Exercise: Each entry should be written out again exactly, so that nothing is lost.

---------- Data to examine ----------

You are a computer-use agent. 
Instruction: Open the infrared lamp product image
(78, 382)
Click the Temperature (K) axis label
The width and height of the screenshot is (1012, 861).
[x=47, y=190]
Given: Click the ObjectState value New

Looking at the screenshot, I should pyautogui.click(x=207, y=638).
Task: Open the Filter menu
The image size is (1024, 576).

----------

Result of the exercise:
You are a computer-use agent. 
Instruction: Open the infrared lamp product image
(78, 382)
Click the Temperature (K) axis label
The width and height of the screenshot is (1012, 861).
[x=47, y=190]
Given: Click the ObjectState value New

Looking at the screenshot, I should pyautogui.click(x=207, y=638).
Task: Open the Filter menu
The image size is (1024, 576).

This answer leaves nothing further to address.